### [Aufgabenbeschreibung]
Ändere in allen folgenden Zeilen „GUI agent“ zu „screen agent“. Der übrige Text bleibt unverändert.

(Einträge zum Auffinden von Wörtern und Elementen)

------------------------

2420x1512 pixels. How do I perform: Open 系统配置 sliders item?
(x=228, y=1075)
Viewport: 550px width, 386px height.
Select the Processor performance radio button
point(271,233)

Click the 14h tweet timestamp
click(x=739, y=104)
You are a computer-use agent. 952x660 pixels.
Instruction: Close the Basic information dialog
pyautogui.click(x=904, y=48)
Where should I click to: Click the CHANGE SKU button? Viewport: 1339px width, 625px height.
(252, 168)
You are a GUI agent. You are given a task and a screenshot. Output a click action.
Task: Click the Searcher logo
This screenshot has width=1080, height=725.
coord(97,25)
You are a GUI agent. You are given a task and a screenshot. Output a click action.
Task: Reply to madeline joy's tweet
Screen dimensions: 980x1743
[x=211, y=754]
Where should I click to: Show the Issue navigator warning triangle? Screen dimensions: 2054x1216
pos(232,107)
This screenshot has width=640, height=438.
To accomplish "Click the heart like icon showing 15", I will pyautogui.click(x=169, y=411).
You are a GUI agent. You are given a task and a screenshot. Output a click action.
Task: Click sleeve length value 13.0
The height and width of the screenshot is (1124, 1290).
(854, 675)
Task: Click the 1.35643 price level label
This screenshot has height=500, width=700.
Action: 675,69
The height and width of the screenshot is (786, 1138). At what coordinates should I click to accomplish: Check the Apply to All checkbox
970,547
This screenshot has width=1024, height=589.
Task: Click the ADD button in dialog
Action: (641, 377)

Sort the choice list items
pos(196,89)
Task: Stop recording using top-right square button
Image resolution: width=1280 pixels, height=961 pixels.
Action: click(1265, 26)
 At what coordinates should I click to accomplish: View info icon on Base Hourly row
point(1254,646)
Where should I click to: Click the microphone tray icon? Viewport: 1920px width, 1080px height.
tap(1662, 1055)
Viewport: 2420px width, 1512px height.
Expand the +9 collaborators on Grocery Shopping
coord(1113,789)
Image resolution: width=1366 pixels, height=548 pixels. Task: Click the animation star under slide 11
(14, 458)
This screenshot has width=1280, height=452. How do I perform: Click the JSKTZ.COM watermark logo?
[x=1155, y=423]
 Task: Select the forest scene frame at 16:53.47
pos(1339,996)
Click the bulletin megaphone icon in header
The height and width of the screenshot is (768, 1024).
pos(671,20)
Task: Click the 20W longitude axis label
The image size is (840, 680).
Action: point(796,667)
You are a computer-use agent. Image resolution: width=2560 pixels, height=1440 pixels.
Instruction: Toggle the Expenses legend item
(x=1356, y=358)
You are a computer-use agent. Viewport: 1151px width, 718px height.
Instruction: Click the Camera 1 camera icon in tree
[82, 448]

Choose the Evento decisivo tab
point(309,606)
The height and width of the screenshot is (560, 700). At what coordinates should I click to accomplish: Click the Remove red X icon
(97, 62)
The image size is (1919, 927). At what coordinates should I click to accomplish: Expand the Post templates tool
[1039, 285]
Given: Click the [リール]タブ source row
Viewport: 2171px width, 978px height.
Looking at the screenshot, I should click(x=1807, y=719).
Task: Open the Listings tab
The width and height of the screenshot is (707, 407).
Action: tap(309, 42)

------------------------

### [Gelöste Aufgabe]
2420x1512 pixels. How do I perform: Open 系统配置 sliders item?
(x=228, y=1075)
Viewport: 550px width, 386px height.
Select the Processor performance radio button
point(271,233)

Click the 14h tweet timestamp
click(x=739, y=104)
You are a computer-use agent. 952x660 pixels.
Instruction: Close the Basic information dialog
pyautogui.click(x=904, y=48)
Where should I click to: Click the CHANGE SKU button? Viewport: 1339px width, 625px height.
(252, 168)
You are a screen agent. You are given a task and a screenshot. Output a click action.
Task: Click the Searcher logo
This screenshot has width=1080, height=725.
coord(97,25)
You are a screen agent. You are given a task and a screenshot. Output a click action.
Task: Reply to madeline joy's tweet
Screen dimensions: 980x1743
[x=211, y=754]
Where should I click to: Show the Issue navigator warning triangle? Screen dimensions: 2054x1216
pos(232,107)
This screenshot has width=640, height=438.
To accomplish "Click the heart like icon showing 15", I will pyautogui.click(x=169, y=411).
You are a screen agent. You are given a task and a screenshot. Output a click action.
Task: Click sleeve length value 13.0
The height and width of the screenshot is (1124, 1290).
(854, 675)
Task: Click the 1.35643 price level label
This screenshot has height=500, width=700.
Action: 675,69
The height and width of the screenshot is (786, 1138). At what coordinates should I click to accomplish: Check the Apply to All checkbox
970,547
This screenshot has width=1024, height=589.
Task: Click the ADD button in dialog
Action: (641, 377)

Sort the choice list items
pos(196,89)
Task: Stop recording using top-right square button
Image resolution: width=1280 pixels, height=961 pixels.
Action: click(1265, 26)
 At what coordinates should I click to accomplish: View info icon on Base Hourly row
point(1254,646)
Where should I click to: Click the microphone tray icon? Viewport: 1920px width, 1080px height.
tap(1662, 1055)
Viewport: 2420px width, 1512px height.
Expand the +9 collaborators on Grocery Shopping
coord(1113,789)
Image resolution: width=1366 pixels, height=548 pixels. Task: Click the animation star under slide 11
(14, 458)
This screenshot has width=1280, height=452. How do I perform: Click the JSKTZ.COM watermark logo?
[x=1155, y=423]
 Task: Select the forest scene frame at 16:53.47
pos(1339,996)
Click the bulletin megaphone icon in header
The height and width of the screenshot is (768, 1024).
pos(671,20)
Task: Click the 20W longitude axis label
The image size is (840, 680).
Action: point(796,667)
You are a computer-use agent. Image resolution: width=2560 pixels, height=1440 pixels.
Instruction: Toggle the Expenses legend item
(x=1356, y=358)
You are a computer-use agent. Viewport: 1151px width, 718px height.
Instruction: Click the Camera 1 camera icon in tree
[82, 448]

Choose the Evento decisivo tab
point(309,606)
The height and width of the screenshot is (560, 700). At what coordinates should I click to accomplish: Click the Remove red X icon
(97, 62)
The image size is (1919, 927). At what coordinates should I click to accomplish: Expand the Post templates tool
[1039, 285]
Given: Click the [リール]タブ source row
Viewport: 2171px width, 978px height.
Looking at the screenshot, I should click(x=1807, y=719).
Task: Open the Listings tab
The width and height of the screenshot is (707, 407).
Action: tap(309, 42)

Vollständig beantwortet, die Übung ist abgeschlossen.